> **EXERCISE DETAILS**: Set down, unchanged, the line holding "Screen dimensions: 410x839" and all lines that follow it to the end of the material, leaving pictures out.

> **THE RECORDS**:

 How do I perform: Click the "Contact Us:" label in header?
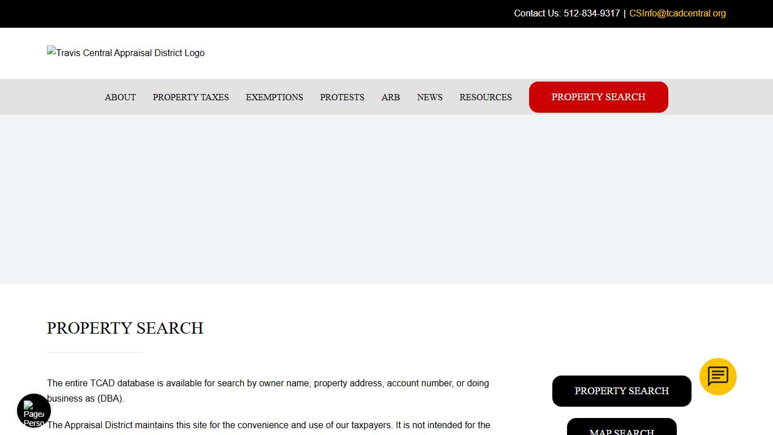[x=537, y=14]
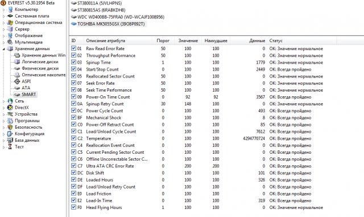Select the ASPI icon under storage
364x217 pixels.
coord(17,81)
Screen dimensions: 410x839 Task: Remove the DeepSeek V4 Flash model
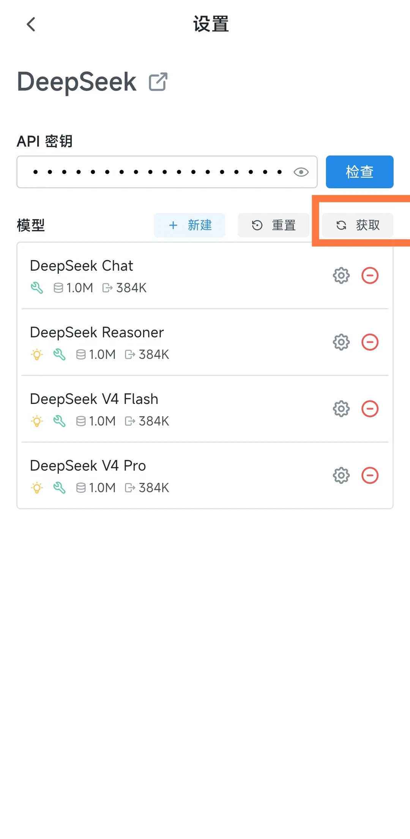pyautogui.click(x=370, y=409)
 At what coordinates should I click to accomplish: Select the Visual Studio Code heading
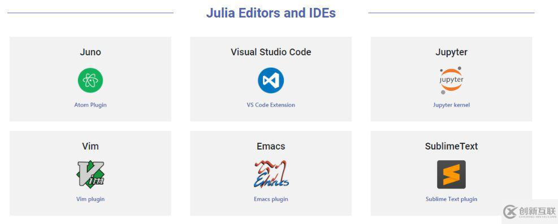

> **YOUR RESPONSE**:
Screen dimensions: 410x839 Task: Remove the DeepSeek V4 Flash model
pyautogui.click(x=370, y=409)
 At what coordinates should I click to accomplish: Select the Visual Studio Code heading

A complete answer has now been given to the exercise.